Feed mixing may include all possible combinations of solids and liquids. Within each ingredient are differences in physical properties. For solids there are differences in particle size, shape, density, electostatic charge, coefficient of friction as represented by the angle of repose, elasticity or resilience and, of course, colour, odour, and taste. For liquids there are differences in viscosity and density.
The term "mixed" can mean either blended, implying uniformity, or made up of dissimilar parts, implying scattering. As applied to formula feeds, the objective of mixing combines each of these definitions; i.e., the scattering of dissimilar parts into a blend. However, it is improbable that uniformity is attained with particles within a, sample arranged in some order of position or concentration. That is only a quality control; goal. It has been suggested that a proper title for a discussion of mixing should be "mixing and unmixing", for during the operation there is a constant tendency of particles which have been mixed to become separated. Three mechanisms are involved in the mixing process:
(a) the transfer of groups of adjacent particles from one location in the mass to another,
(b) diffusion distribution of particles over a freshly developed surface,
(c) shear slipping of particles between others in the mass.

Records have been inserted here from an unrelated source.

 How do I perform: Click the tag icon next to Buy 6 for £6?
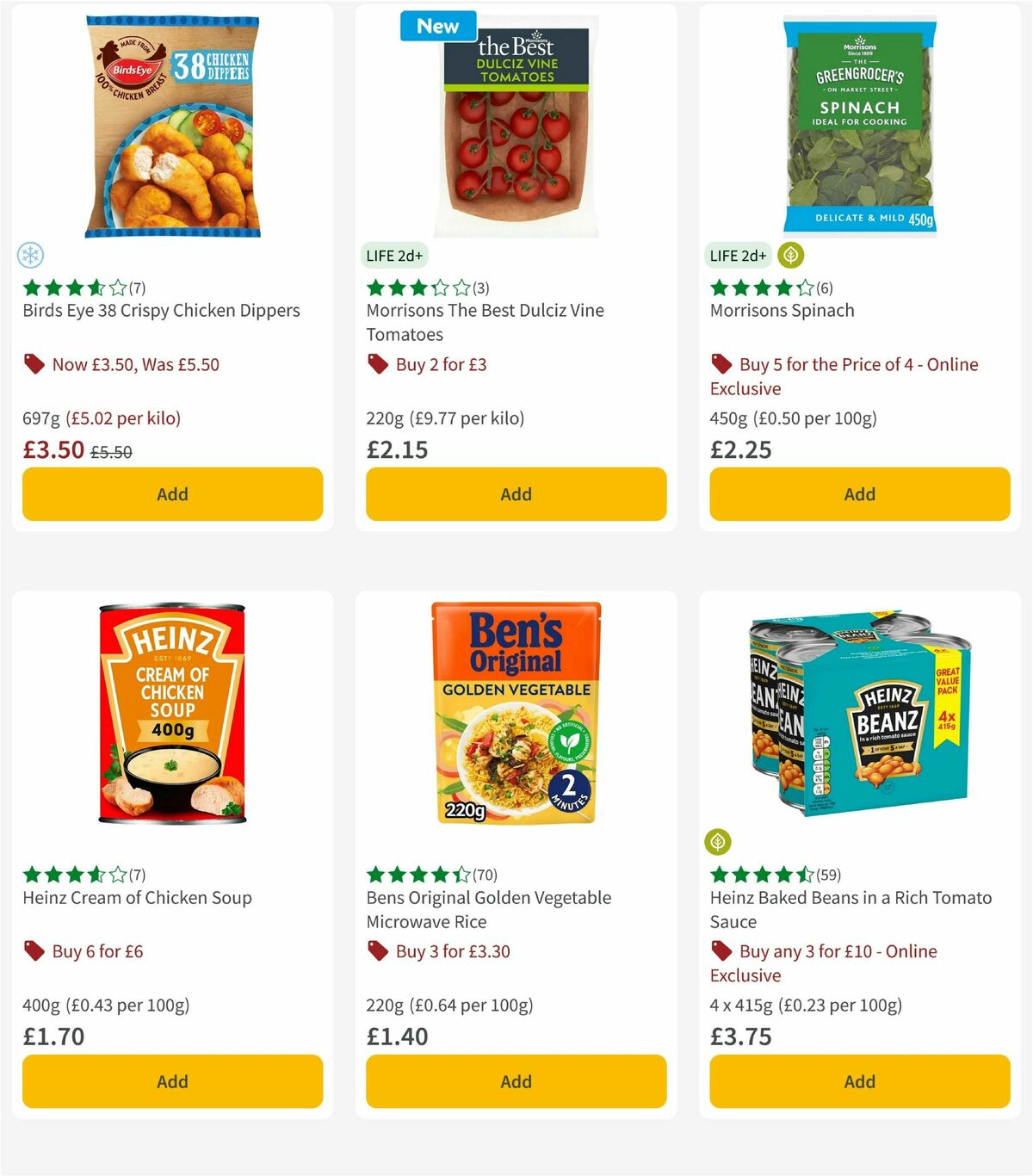coord(34,951)

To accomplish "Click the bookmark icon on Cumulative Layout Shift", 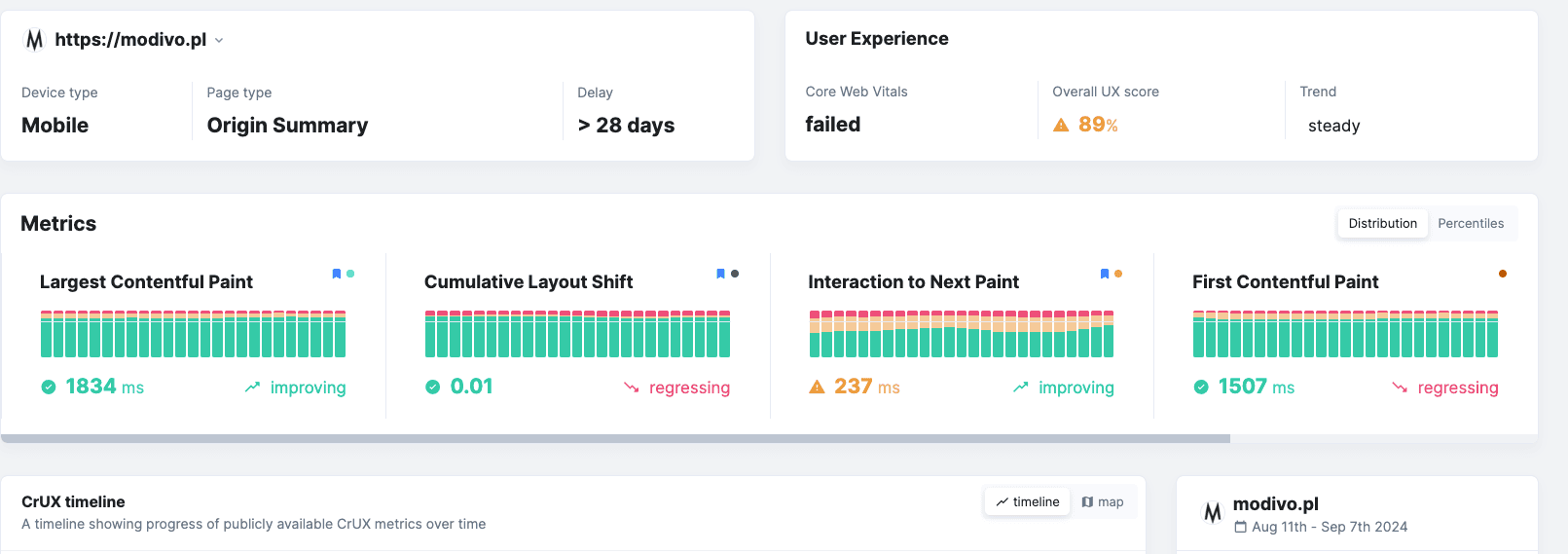I will click(720, 274).
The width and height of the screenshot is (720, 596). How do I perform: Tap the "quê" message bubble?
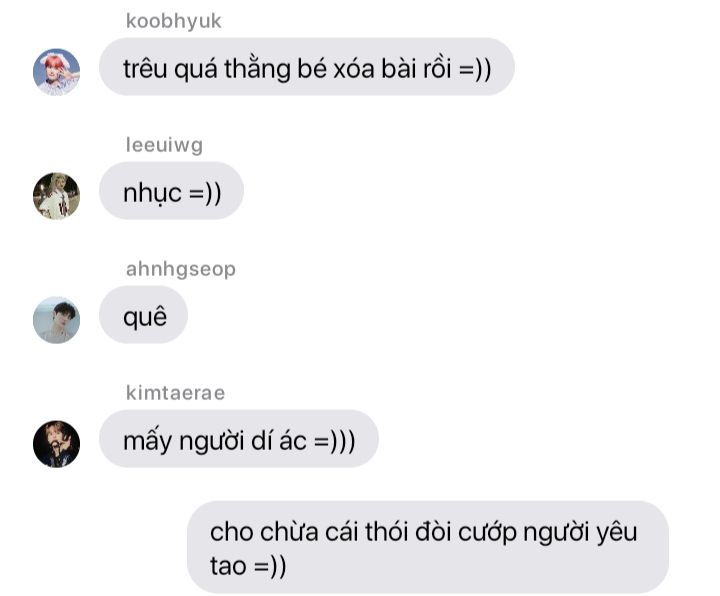(143, 315)
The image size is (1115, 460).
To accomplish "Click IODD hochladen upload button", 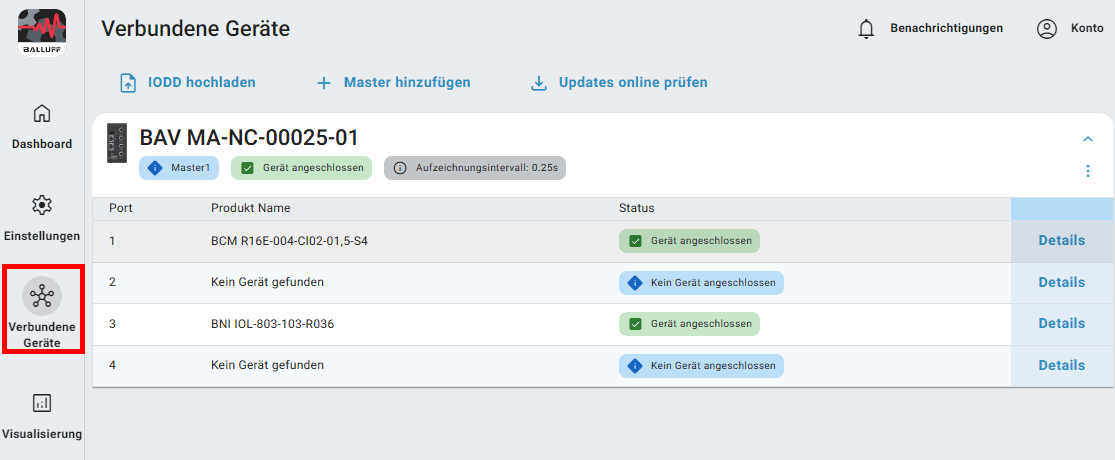I will coord(188,83).
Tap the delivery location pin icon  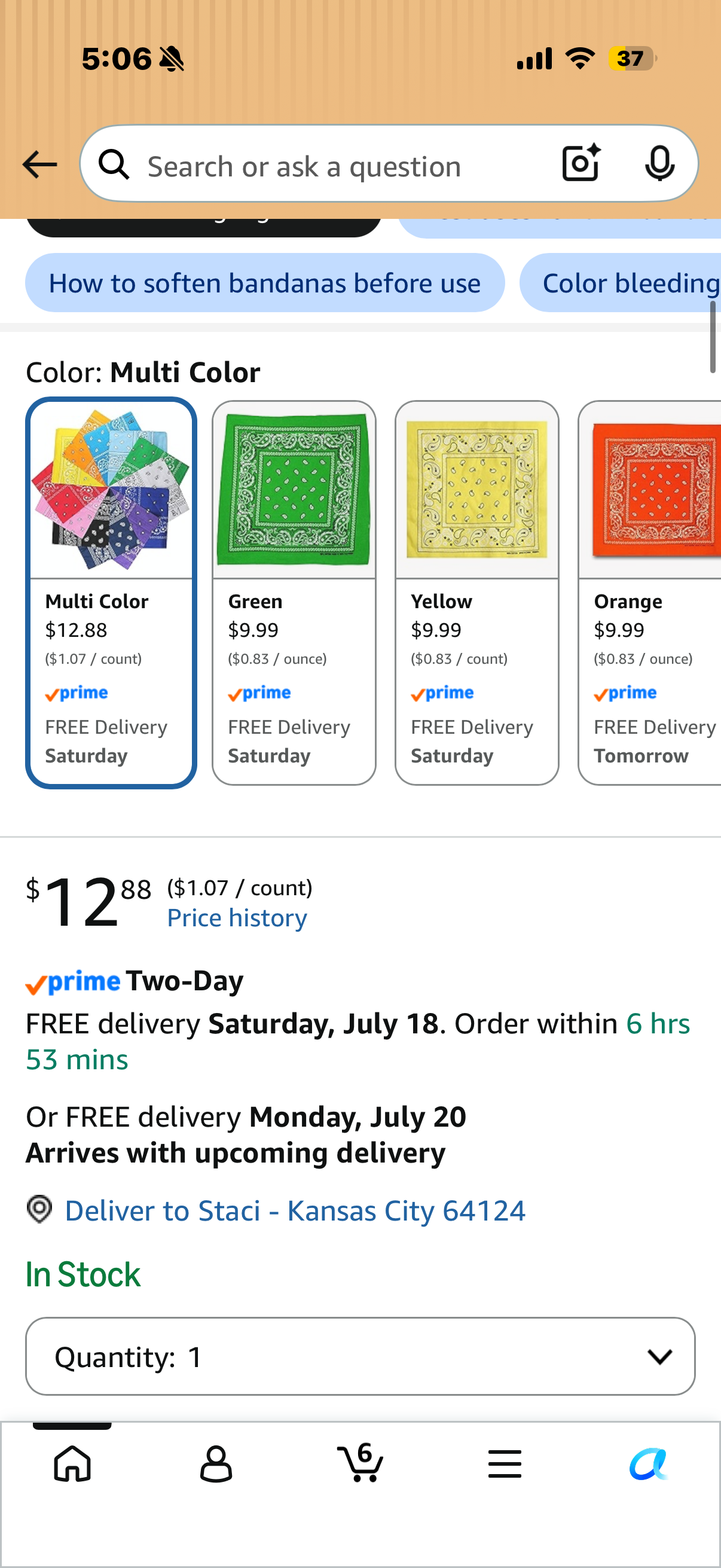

In theory, the position of particles within a container is determined by chance, and the effects of chance accumulate until they outweigh the direct effects of mixing action. In the mixing of liquids, chance movement of components creates order or uniformity. With dry solids, chance distribution creates disorder. When disorder is at a more or less stable maximum, it may be called "random". Many factors in dry solids cause particles to avoid a chance or random arrangement. In fact, the result of mixing feed ingredients may be a definite pattern of particle segregation or non-random arrangement.
Particle segregation is due to differences in the physical properties of ingredients and the shape and surface characteristics of the mixer. Particle size may be the most important factor in causing segregation. An improvement in mixing which approaches random distribution of solids by decreasing particle size can be measured quantitatively by statistical methods. In general, the smaller and the more uniformally sized the ingredients are prepared, the more nearly they will approach random distribution during mixing.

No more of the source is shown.